Quels sont les traitements efficaces?
Perdre de poids
Le premier traitement, c'est de changer son hygiène de vie afin de perdre du poids. Encore une fois, une alimentation équilibrée et une activité physique régulière sont des atouts de taille pour éviter ronflements, apnées et quantité d'autres maladies qui y sont associées (diabète, hypertension…). "On peut aussi faire des exercices avec un kiné pour redonner de la force aux muscles derrière la langue", ajoute Marc Sapène.
L'orthèse d'avancée mandibulaire
Un petit appareil à poser sur sa mâchoire en se couchant, un peu comme une gouttière pour éviter de grincer des dents. L'orthèse va permettre d'avancer la mâchoire pendant la nuit et ainsi d'étirer le pharynx. Mais il est réservé aux apnées du sommeil modérées.
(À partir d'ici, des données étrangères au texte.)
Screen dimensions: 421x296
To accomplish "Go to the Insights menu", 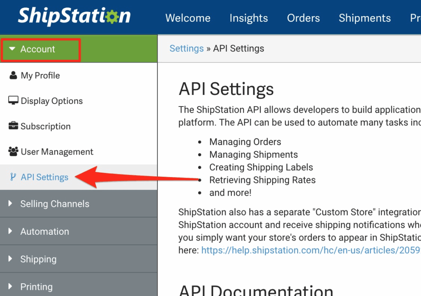I will tap(248, 18).
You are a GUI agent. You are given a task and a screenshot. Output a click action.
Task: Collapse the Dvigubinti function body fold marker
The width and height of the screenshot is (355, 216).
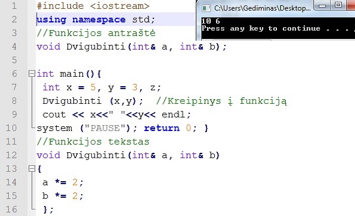click(x=32, y=169)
La pression positive continue
Le roi des traitements, c'est la pression positive continue des voies aériennes (PPC). Le patient va porter toute la nuit un masque relié à une machine qui va envoyer dans son nez de l'air en pression continue pour éviter la fermeture du pharynx. Et la machine enregistre les microréveils (ou l'absence de mini pauses de la respiration) chaque nuit pour que le médecin puisse avoir un suivi sur le long terme (si le patient accepte de les communiquer). La machine est remboursée en partie par l'Assurance maladie, à condition que le patient l'utilise au moins 4h par nuit. Une technique efficace, néanmoins contraignante. "Ce n'est pas sexy! reconnaît Marc Sapène. Certains patients se plaignaient d'avoir des marques, voire des irritations sur le visage." Mais en quelques années, les fabricants ont mis au point des machines plus petites et des masques moins désagréables à porter. Reste que beaucoup de patients abandonnent ce dispositif: selon une étude française sur 480 000 patients en 2021, un quart des personnes appareillées avaient abandonné la PPC au bout d'un an.
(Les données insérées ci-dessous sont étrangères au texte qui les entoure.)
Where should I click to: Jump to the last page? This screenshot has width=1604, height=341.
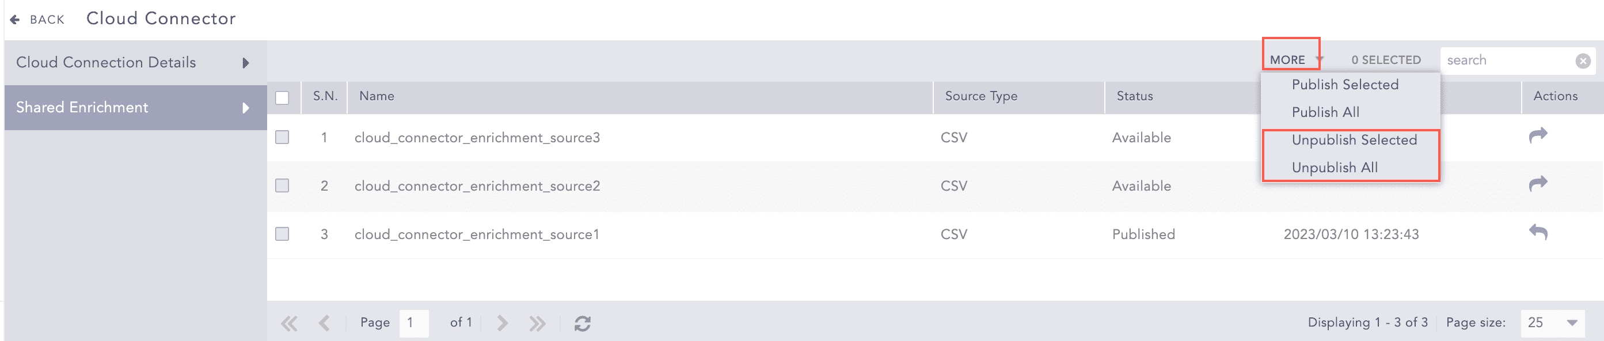point(537,323)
Autre limite: pour certains patients, la PPC ne suffit pas. C'est le cas de Sophie. "Quand j'ai commencé la pression positive continue, ça a été révolutionnaire, je n'avais plus de sensation de brouillard le matin, plus de mal de tête, plus d'endormissement la journée, dévoile cette patiente du Dr Sapène de 48 ans. Mais progressivement, ça allait de moins en moins bien." Au bout de 2 ans, elle se décide à en parler avec son généraliste et retourne voir le Dr Sapène. Il lui prescrit des médicaments pour éviter les somnolences. Une fois la bonne dose trouvée, Sophie dort bien la nuit et se réveille en forme. Cependant, beaucoup de patients appareillés qui après une "lune de miel" ne voient plus d'amélioration, ne font pas la démarche de consulter à nouveau.
"Environ 10% des personnes qui bénéficient de la PPC restent somnolents", avance Marc Sapène. Or, depuis environ un an, deux médicaments sont arrivés sur le marché français et peuvent soulager ces malades. Remboursé depuis février 2022? Ozawade, développé par Bioprojet, est prescrit uniquement pour les personnes qui souffrent d'apnées du sommeil et qui ont été traitées par PPC sans succès ou qui sont intolérantes à la PPC. Un deuxième médicament, Sunosi ( solriamfetol), développé par le laboratoire américain Jazz Pharmaceuticals est également remboursé par l'Assurance maladie pour les mêmes indications depuis 2020. Voilà pourquoi la campagne de sensibilisation vise également les patients déjà diagnostiqués, mais dans une impasse thérapeutique.